Our final dataset of LOGICPOLITICS comprises 12,489 premises across four types of fallacies (Appeal to Emotion, False Dilemma, Fallacy of Relevance, Intentional Fallacy).

Evaluation on LOGICPOLITICS showed fair results, signifying a potential enhancement to the fallacy detection benchmark. Electra fine-tuned on LOGICPOLITICS performs 2% worse than Electra-Logic in terms of accuracy:

Model F1 P R Acc
Electra-Logic 0.68 0.59 0.76 0.42
Electra-LogicPolitics 0.66 0.54 0.67 0.40

Class-specific performance achieved by Electra-LogicPolitics.
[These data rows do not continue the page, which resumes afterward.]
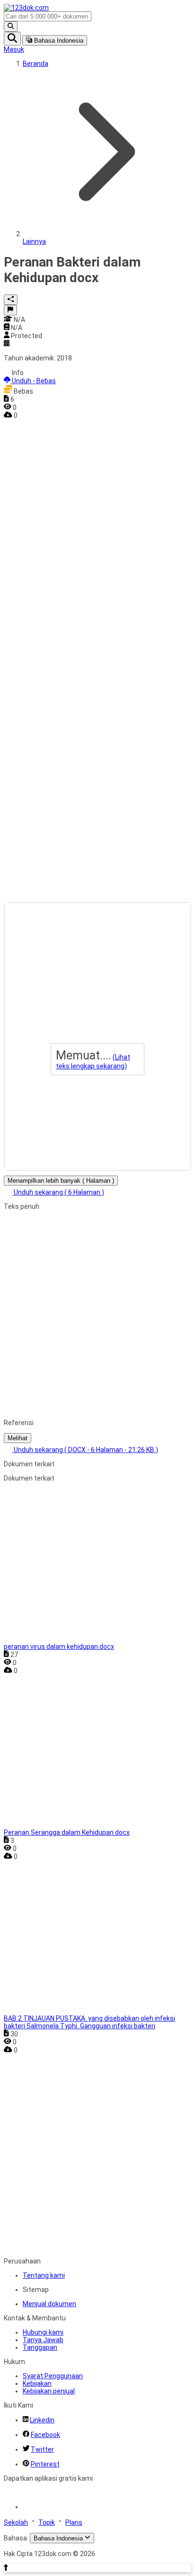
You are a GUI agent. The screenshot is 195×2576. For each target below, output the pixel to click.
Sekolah (16, 2522)
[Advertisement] (42, 561)
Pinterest (45, 2464)
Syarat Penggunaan (53, 2376)
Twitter (42, 2449)
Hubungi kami (43, 2332)
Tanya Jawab (43, 2340)
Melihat (17, 1438)
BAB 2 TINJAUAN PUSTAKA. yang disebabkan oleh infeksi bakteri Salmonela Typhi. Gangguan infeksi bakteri (89, 2022)
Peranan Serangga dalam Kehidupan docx (67, 1832)
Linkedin (42, 2420)
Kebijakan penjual (49, 2391)
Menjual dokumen (49, 2304)
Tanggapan (40, 2347)
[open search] (12, 39)
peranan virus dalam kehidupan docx (59, 1646)
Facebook (45, 2434)
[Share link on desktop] (11, 299)
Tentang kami (44, 2275)
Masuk (14, 49)
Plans (73, 2522)
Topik (46, 2522)
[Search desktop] (11, 26)
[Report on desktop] (10, 310)
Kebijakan (37, 2383)
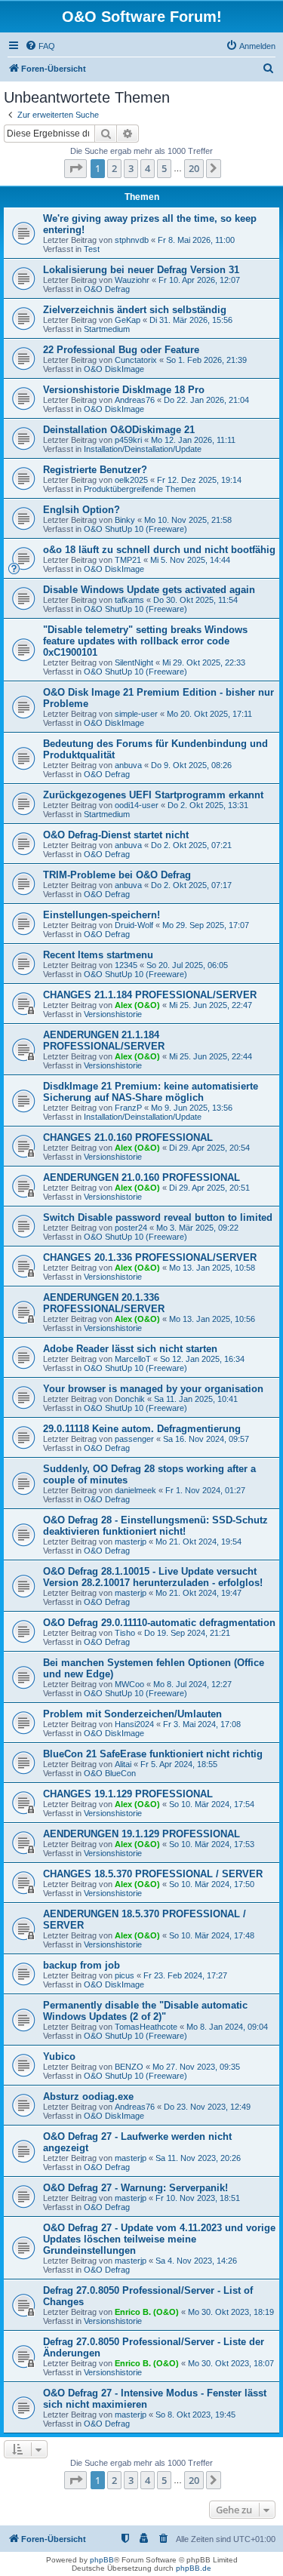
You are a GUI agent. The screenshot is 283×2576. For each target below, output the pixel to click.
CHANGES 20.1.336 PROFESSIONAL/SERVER (150, 1257)
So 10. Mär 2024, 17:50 (211, 1884)
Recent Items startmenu (98, 955)
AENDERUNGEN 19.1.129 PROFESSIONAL (141, 1834)
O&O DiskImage (114, 368)
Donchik (130, 1398)
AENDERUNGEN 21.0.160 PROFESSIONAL (141, 1177)
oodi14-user (136, 805)
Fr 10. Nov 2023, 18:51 (197, 2198)
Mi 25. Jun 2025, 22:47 (210, 1005)
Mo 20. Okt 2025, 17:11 (209, 713)
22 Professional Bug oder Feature (121, 349)
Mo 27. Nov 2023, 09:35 (196, 2066)
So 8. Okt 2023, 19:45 (195, 2414)
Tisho (125, 1632)
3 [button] (131, 168)
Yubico (59, 2056)
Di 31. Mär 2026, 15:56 (190, 319)
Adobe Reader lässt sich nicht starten (130, 1348)
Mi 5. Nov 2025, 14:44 (190, 559)
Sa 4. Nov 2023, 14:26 (196, 2260)
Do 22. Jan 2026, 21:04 (206, 399)
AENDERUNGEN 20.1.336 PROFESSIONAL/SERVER (104, 1303)
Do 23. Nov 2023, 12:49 (207, 2106)
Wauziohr (132, 279)
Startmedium (107, 329)
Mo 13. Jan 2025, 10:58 (212, 1267)
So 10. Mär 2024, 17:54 (211, 1804)
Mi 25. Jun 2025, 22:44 (210, 1056)
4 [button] (147, 168)
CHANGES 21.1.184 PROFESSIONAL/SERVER (150, 995)
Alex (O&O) (137, 1005)
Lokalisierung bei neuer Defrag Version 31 (141, 269)
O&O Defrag (107, 289)
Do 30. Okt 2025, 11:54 (195, 599)
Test (92, 249)
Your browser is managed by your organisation (153, 1388)
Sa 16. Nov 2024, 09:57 (206, 1438)
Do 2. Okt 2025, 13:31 (208, 805)
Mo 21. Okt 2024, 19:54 (198, 1541)
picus (124, 1975)
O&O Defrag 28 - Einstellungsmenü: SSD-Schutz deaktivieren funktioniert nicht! (155, 1525)
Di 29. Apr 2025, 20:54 (209, 1147)
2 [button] (114, 168)
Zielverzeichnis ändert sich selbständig (134, 309)
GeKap (127, 319)
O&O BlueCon (110, 1773)
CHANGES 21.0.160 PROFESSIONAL (128, 1137)
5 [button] (164, 168)
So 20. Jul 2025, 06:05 (187, 965)
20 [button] (194, 168)
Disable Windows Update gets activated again (149, 589)
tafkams (129, 599)
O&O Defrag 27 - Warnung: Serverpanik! (135, 2187)
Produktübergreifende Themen (139, 488)
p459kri (128, 439)
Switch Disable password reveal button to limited (157, 1217)
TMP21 (128, 559)
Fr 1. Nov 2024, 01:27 (205, 1490)
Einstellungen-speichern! (101, 915)
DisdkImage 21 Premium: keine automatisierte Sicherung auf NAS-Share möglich (150, 1092)
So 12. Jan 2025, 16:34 (202, 1358)
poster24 (131, 1227)
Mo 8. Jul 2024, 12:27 (192, 1684)
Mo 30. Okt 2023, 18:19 (231, 2311)
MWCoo (129, 1684)
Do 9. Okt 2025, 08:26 (191, 765)
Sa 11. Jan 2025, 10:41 (196, 1398)
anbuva (128, 765)
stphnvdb (132, 239)
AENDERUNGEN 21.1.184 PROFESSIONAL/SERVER (104, 1040)
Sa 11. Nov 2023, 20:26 (198, 2158)
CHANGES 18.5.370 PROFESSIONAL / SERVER (153, 1874)
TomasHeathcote (146, 2026)
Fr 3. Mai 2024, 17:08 (202, 1724)
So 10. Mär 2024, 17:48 (211, 1935)
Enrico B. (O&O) (147, 2311)
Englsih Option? (81, 509)
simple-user (136, 713)
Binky (125, 519)
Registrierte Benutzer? (95, 469)
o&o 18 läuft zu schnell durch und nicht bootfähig (159, 549)
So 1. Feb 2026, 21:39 (206, 359)
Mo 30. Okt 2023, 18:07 (231, 2363)
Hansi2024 (134, 1724)
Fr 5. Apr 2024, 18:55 (178, 1764)
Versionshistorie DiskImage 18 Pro (124, 389)
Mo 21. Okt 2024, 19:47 (198, 1592)
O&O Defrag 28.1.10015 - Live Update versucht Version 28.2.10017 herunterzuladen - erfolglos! (153, 1577)
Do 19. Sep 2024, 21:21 (187, 1632)
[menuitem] (40, 46)
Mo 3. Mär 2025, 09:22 (197, 1227)
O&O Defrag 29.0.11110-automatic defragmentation (159, 1622)
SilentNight (134, 662)
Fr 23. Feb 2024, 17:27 (185, 1975)
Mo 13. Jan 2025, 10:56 (212, 1318)
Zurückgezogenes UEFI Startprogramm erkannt (153, 795)
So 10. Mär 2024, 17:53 (211, 1844)
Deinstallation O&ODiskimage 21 (119, 429)
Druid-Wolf (134, 925)
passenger (134, 1438)
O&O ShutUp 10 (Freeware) (135, 528)
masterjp (130, 1541)
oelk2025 (131, 479)
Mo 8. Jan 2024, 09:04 (227, 2026)
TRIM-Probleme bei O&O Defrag (117, 875)
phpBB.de (193, 2568)
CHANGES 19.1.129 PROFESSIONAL (128, 1794)
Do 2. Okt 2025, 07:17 (191, 885)
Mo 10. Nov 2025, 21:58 (188, 519)
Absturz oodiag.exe (88, 2096)
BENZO (129, 2066)
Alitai (123, 1764)
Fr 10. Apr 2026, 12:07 (199, 279)
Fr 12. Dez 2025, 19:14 (199, 479)
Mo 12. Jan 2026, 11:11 (193, 439)
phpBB (102, 2560)
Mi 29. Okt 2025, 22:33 (203, 662)
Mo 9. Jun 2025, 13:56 (191, 1107)
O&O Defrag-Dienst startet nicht (116, 835)
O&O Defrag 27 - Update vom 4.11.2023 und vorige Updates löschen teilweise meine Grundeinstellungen (159, 2239)
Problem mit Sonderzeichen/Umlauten (132, 1714)
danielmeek (135, 1490)
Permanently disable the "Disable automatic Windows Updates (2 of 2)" (145, 2011)
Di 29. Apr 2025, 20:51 (209, 1187)
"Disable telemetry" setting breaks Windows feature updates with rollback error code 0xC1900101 (145, 641)
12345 (126, 965)
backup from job (81, 1965)
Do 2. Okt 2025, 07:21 (191, 845)
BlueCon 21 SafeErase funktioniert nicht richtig (153, 1754)
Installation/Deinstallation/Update (142, 448)
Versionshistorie (113, 1014)
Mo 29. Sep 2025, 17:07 (205, 925)
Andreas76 (135, 399)
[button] (75, 168)
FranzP (128, 1107)
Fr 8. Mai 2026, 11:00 (196, 239)
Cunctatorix (136, 359)
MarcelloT (133, 1358)
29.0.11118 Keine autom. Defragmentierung (142, 1428)
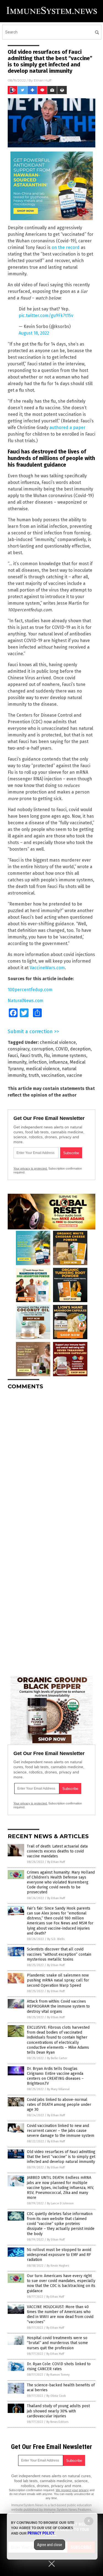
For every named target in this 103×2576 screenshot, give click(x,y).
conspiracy (18, 1049)
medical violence (43, 1068)
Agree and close (49, 2545)
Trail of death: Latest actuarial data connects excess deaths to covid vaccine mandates (57, 1851)
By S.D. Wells (56, 1939)
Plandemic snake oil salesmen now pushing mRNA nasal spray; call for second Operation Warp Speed (58, 1980)
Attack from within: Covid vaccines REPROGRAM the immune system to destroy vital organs (58, 2006)
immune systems (69, 1055)
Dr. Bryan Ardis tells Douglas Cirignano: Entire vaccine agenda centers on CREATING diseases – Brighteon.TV (55, 2076)
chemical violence (58, 1042)
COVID (61, 1049)
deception (80, 1049)
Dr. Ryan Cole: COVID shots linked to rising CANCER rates (59, 2366)
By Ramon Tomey (57, 2374)
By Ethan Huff (56, 1862)
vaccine (74, 1075)
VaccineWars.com (47, 967)
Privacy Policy (40, 2533)
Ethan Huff (42, 80)
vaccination (53, 1075)
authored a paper (67, 427)
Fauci (13, 1055)
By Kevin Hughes (58, 2265)
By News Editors (57, 2422)
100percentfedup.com (30, 989)
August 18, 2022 (34, 333)
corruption (42, 1049)
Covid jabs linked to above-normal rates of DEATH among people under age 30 (59, 2104)
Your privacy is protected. (30, 1168)
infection (38, 1062)
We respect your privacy (72, 2490)
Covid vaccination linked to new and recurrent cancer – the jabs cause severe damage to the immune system (60, 2130)
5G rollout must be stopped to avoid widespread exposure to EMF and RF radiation (59, 2254)
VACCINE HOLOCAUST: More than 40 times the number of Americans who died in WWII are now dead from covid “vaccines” (60, 2314)
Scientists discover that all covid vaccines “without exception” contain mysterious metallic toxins (59, 1954)
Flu (47, 1055)
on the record (66, 247)
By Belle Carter (57, 2058)
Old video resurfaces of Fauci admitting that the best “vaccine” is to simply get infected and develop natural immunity (61, 2156)
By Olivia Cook (56, 2396)
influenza (58, 1062)
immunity (17, 1062)
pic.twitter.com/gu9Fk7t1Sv (46, 315)
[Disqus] (51, 1462)
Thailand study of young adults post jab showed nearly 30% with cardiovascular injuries (58, 2411)
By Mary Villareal (58, 2089)
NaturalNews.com (25, 1000)
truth (34, 1075)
For each class, we report the F1 score, precision (P), recall (R), and the frequency (Freq.) of the class in the LOGIC test set:

Logical Fallacy Class P R F1 Freq.
Appeal to Emotion 0.57 0.34 0.43 23
False Dilemma 0.78 0.91 0.84 12
Intentional Fallacy 0.66 0.37 15
Fallacy of Relevance 0.94 0.66 0.78 24
Overall 0.49 0.61 0.56 75

Conclusion

LOGICPOLITICS dataset still needs further improvement in reducing the repetitiveness of the generated premises. Therefore, we need to polish the prompts for augmentation, by unifying the number of examples in all prompts for all fallacies and providing clearer instructions to avoid repetitiveness.

We hope that our contribution will facilitate the creation of resilient models aimed at combating manipulation.